** start Given records **

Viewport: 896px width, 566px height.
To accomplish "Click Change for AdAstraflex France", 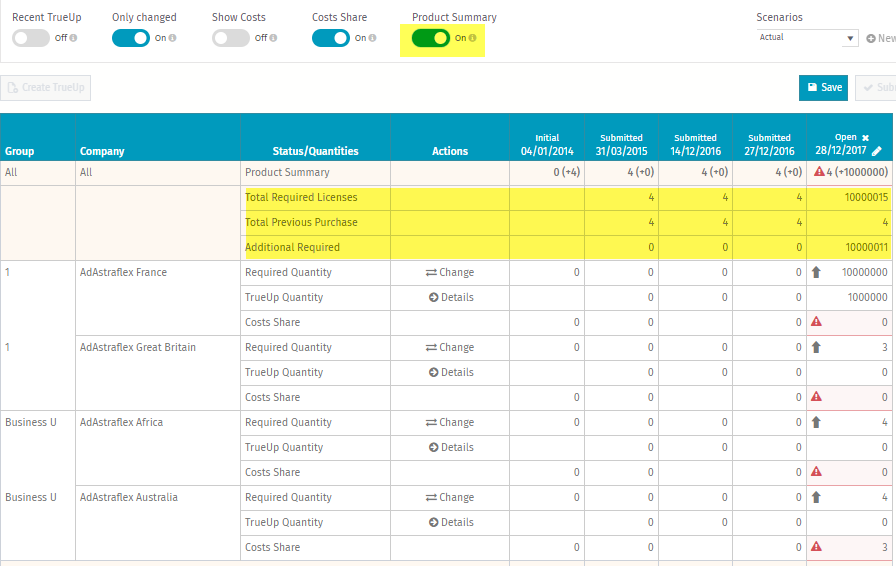I will 450,272.
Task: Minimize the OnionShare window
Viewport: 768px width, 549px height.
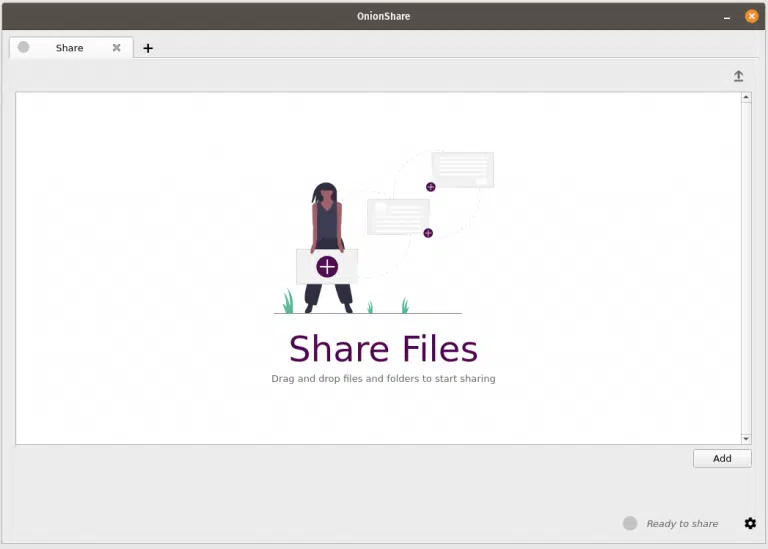Action: (x=727, y=16)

** end Given records **

Exercise goal:
Render the data as a JSON list of strings, one string per line with blank lines left out. Begin at the line that contains "Task: Minimize the OnionShare window", continue through the end of the data, and leave out the pictures.

Right answer:
[
  "Task: Minimize the OnionShare window",
  "Viewport: 768px width, 549px height.",
  "Action: (x=727, y=16)"
]